Purpose: This study explored the association of social, cultural, and demographic factors among MA adults. Berry's acculturation model (1980) and social support theory provided the theoretical underpinnings for this study. Multiple proxy measures of acculturation were used: a 5 item language subscale, generation level, and length of time in the United States. The association of social support and alcohol use among MAs 60 years and older was assessed using NHANES social support interview data.

Methods: A secondary data analysis of 1999-2004 National Health and Nutrition Examination Survey data was conducted with a nationally representative sample of 1,682 MAs 40 years of age and older. Psychometric testing was performed with a language use scale and social support index.

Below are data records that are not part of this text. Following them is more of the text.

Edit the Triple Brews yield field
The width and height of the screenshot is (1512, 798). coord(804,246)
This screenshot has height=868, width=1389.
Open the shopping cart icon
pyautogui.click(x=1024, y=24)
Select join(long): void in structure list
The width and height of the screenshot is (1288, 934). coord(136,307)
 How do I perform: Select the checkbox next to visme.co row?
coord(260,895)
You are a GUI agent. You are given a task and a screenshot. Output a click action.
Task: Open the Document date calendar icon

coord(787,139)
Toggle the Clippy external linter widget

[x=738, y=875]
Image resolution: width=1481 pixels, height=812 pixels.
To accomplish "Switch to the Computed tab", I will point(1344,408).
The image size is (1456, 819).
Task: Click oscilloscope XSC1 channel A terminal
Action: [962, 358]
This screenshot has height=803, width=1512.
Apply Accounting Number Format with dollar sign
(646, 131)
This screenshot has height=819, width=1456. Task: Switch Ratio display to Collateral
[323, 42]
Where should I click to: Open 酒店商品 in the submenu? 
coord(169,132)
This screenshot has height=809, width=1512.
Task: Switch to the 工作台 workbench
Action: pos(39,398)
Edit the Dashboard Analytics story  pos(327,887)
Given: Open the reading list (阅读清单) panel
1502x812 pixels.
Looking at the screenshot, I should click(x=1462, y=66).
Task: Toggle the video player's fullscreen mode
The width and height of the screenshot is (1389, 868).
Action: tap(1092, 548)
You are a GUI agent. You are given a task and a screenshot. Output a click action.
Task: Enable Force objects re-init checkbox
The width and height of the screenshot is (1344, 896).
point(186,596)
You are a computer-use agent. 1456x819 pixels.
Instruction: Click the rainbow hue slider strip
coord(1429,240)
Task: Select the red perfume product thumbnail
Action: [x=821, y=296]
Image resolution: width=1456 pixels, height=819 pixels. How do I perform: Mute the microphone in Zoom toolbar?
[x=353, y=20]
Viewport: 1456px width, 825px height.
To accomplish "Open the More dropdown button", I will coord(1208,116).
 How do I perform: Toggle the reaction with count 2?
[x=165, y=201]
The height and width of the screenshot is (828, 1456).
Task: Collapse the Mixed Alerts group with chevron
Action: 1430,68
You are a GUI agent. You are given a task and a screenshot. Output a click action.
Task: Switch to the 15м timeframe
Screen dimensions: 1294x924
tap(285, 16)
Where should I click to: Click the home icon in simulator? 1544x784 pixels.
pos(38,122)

Descriptive statistics and logistic regression analyses were conducted to examine the predictors of lifetime abstention and current alcohol use.

Results: Acculturation was associated with lifetime abstention and current alcohol use among females. Lifetime alcohol abstention rates were higher among less acculturated females, and a majority of female current drinkers were light alcohol users. Among males, lifetime alcohol abstention rates were very low. Light or moderate alcohol use was reported by two-thirds of males. Socioeconomic status and marital status were predictive of heavier alcohol use among males. No association was observed between social support and alcohol use among older adults.

Conclusions: The results from this study underscore the complexity of alcohol use behavior among MAs. The strong association of acculturation and alcohol use among MA women suggests that traditional alcohol norms are altered during the acculturation process. Alcohol use among MA men is more common and heavy use was associated with social and economic factors rather than acculturation. The study findings may be used to inform health promotion and alcohol intervention programs for MA adults.